## Задание A
Определите, согласуются ли с фрагментом интервью об эмиграции следующие утверждения: (i) полтора года до пандемии работа велась в режиме онлайн-трансляций; (ii) власти ссылаются на закрытую Северную Корею; (iii) люди, встреченные в Португалии, отказались от российских телеканалов. На каждое утверждение ответьте «да» или «нет» и точно процитируйте решающие слова фрагмента.
## Задание B
Воспроизведите без изменений часть фрагмента интервью об эмиграции, начиная со слов «Первые полтора года» и заканчивая словами «ли желание услышать?».
## Задание C
Напишите продолжение фрагмента интервью об эмиграции и русскоязычной диаспоре, начав сразу после его последнего предложения.

## Фрагмент документа
· · · · · · ·
Первые полтора года до пандемии я проработала в режиме онлайн-трансляций. А теперь «на удаленке» огромное число людей во всем мире. Я не одна такая. За рубежом оказались те, к мнению которых мы (я, во всяком случае) прислушиваемся: Михаил Ходорковский, Гарри Каспаров, Сергей Гуриев, Борис Акунин и многие другие. Сейчас эмиграция приобретает массовый характер: уезжают опальные политики, писатели, ученые, студенты, журналисты… Но важно, что у них остается возможность говорить. И мы их слышим! Возможность говорить и слышать — вот тот свет в конце тоннеля. И попробуй у нас это отними. Власти ссылаются на закрытый Китай, но и там умеют обходить препоны, и там своих правдоискателей слышат. Главный вопрос: есть ли желание услышать?
— И тут мы опять возвращаемся к аудитории. Ксению Ларину слушают люди в разных странах. Встречаете вы «поуехавших» и в реале. Какое впечатление на вас производит нынешняя русскоязычная диаспора?
— Многие люди, которых я встречала в Португалии и в других странах, так и не слезли с пропагандистской иглы: с российских телеканалов, выпусков новостей Russia Today, с политических шоу… Более того, они умудряются и в интернете, на том же YouTube, находить подобный контент, подписываются на него, комментируют, общаются. Им там комфортно. Так и таскают свой условный Брайтон, как черепаха панцирь, по всему миру. Ходят на демонстрации с российскими флагами и пропутинскими плакатами, орут «Можем повторить!». Самые конченые расисты, ксенофобы, антисемиты, гомофобы — это русскоязычные за рубежом.
· · · · · · ·
## Исходные материалы
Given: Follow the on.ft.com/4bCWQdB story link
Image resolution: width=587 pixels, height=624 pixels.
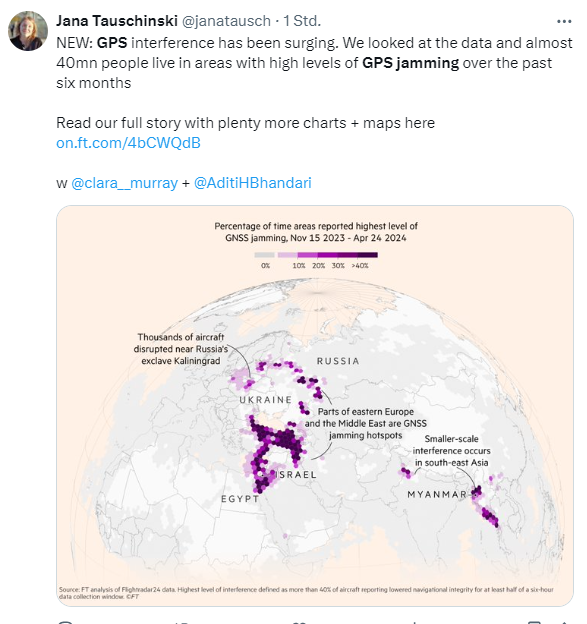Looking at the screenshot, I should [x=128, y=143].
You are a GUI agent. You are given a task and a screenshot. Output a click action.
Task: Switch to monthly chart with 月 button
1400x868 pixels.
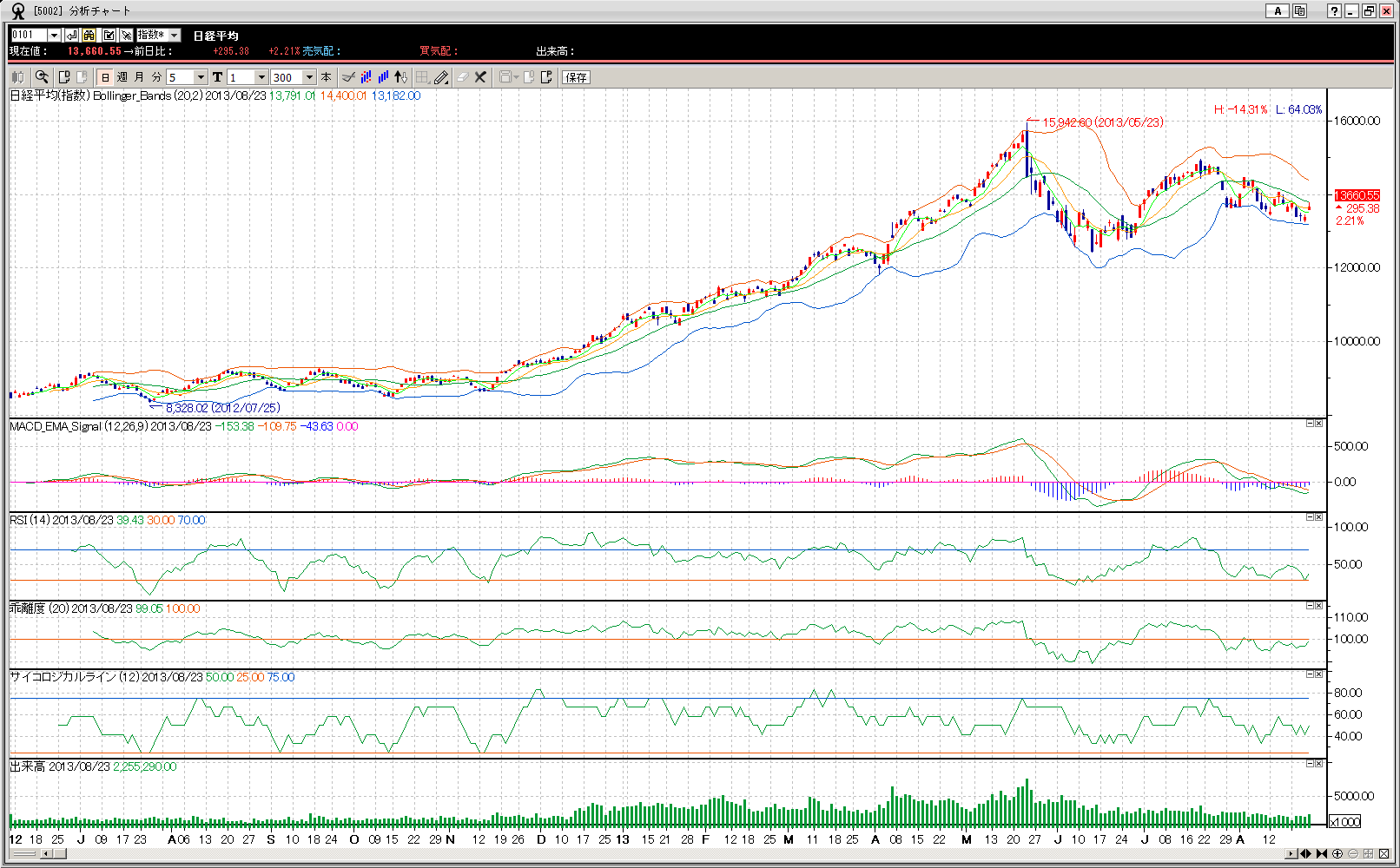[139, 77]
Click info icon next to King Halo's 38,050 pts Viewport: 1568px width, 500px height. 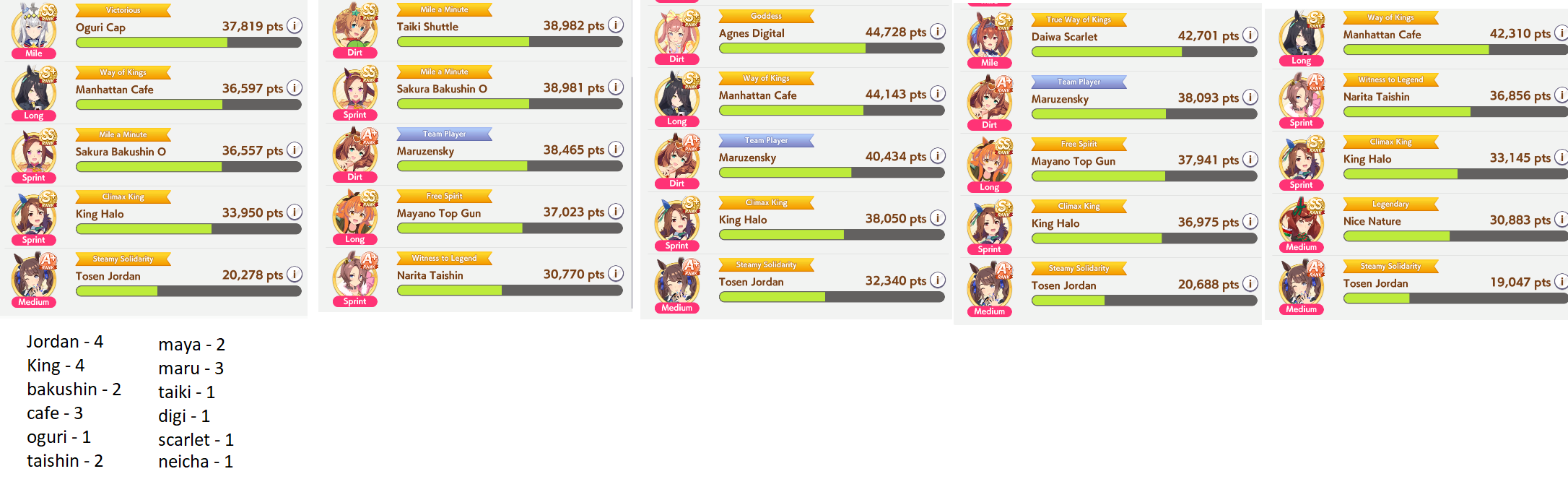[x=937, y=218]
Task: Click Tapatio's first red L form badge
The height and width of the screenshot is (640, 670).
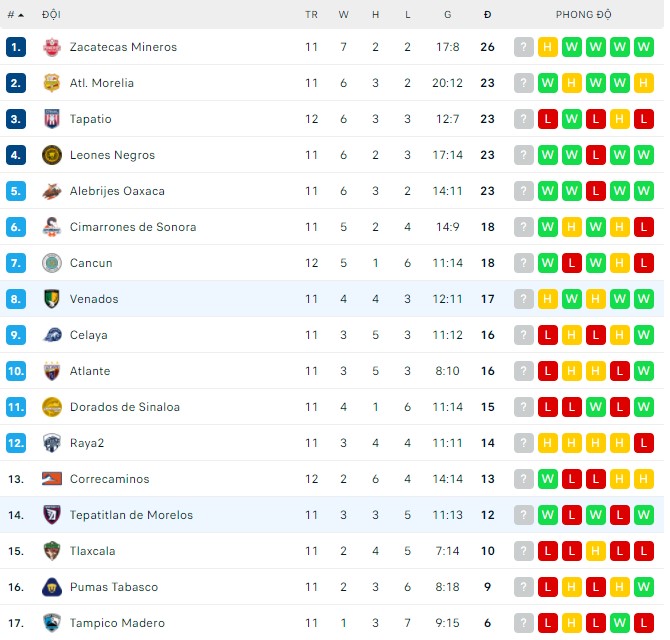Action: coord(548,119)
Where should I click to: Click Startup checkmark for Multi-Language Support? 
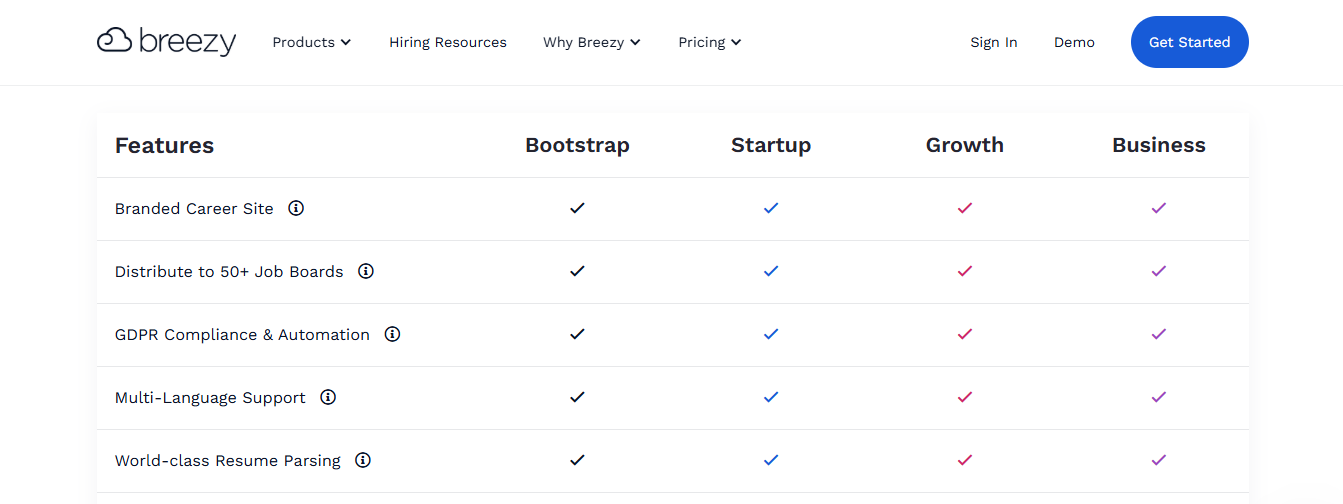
· · · · · · ·
## Ответ A
(i) Да: «Первые полтора года до пандемии я проработала в режиме онлайн-трансляций».
(ii) Нет: «Власти ссылаются на закрытый Китай».
(iii) Нет: «Многие люди, которых я встречала в Португалии и в других странах, так и не слезли с пропагандистской иглы: с российских телеканалов».

## Ответ B
Первые полтора года до пандемии я проработала в режиме онлайн-трансляций. А теперь «на удаленке» огромное число людей во всем мире. Я не одна такая. За рубежом оказались те, к мнению которых мы (я, во всяком случае) прислушиваемся: Михаил Ходорковский, Гарри Каспаров, Сергей Гуриев, Борис Акунин и многие другие. Сейчас эмиграция приобретает массовый характер: уезжают опальные политики, писатели, ученые, студенты, журналисты… Но важно, что у них остается возможность говорить. И мы их слышим! Возможность говорить и слышать — вот тот свет в конце тоннеля. И попробуй у нас это отними. Власти ссылаются на закрытый Китай, но и там умеют обходить препоны, и там своих правдоискателей слышат. Главный вопрос: есть ли желание услышать?

## Ответ C
Для меня загадка, как люди, живущие на Западе и пользующиеся всеми благами демократии, продолжают вариться в пропагандистском вареве. Как я уже говорила, боюсь, большой ошибкой Запада стало то, что он упустил из виду эту аудиторию, перестал обращать на нее внимание. С этой публикой надо работать, и прежде всего — журналистам и интеллектуалам, которые оказались вне России. Появилась информация, что Европарламент принял решение о создании большого канала на русском языке при Euronews. Надеюсь, это отвадит хотя бы часть не владеющей языками диаспоры от российского пропагандистского контента.
— Это новости западного медийного пространства. А каким вам видится будущее СМИ в самой России?
— Как бы банально это ни прозвучало, будущие СМИ России обязаны быть независимыми и свободными. Для чего надо просто радикально поменять цели и задачи. Цель сегодняшних журналистов — только бы никто ничего не узнал. Вот и приходится им украшать ромашками и обрызгивать духами вонючие кучи, которые ежечасно наваливает российская власть. Задача — чтобы зритель, слушатель, читатель не распознал, на чем произрастает эта дивная клумба. Чем изощреннее обман, тем выше награда.
Чтобы у СМИ, как у страны и общества вообще, было будущее, журналистике надо вернуть самоуважение и профессиональное достоинство. Вернуть честь, раз уж о невинности вспоминать поздно… Надо поменять вектор и сказать самим себе: теперь наша задача — называть вещи своими именами: правду — правдой, а дерьмо — дерьмом. Тем более что мы вместе можем взяться за лопаты и расчистить от него дорогу в общее светлое будущее.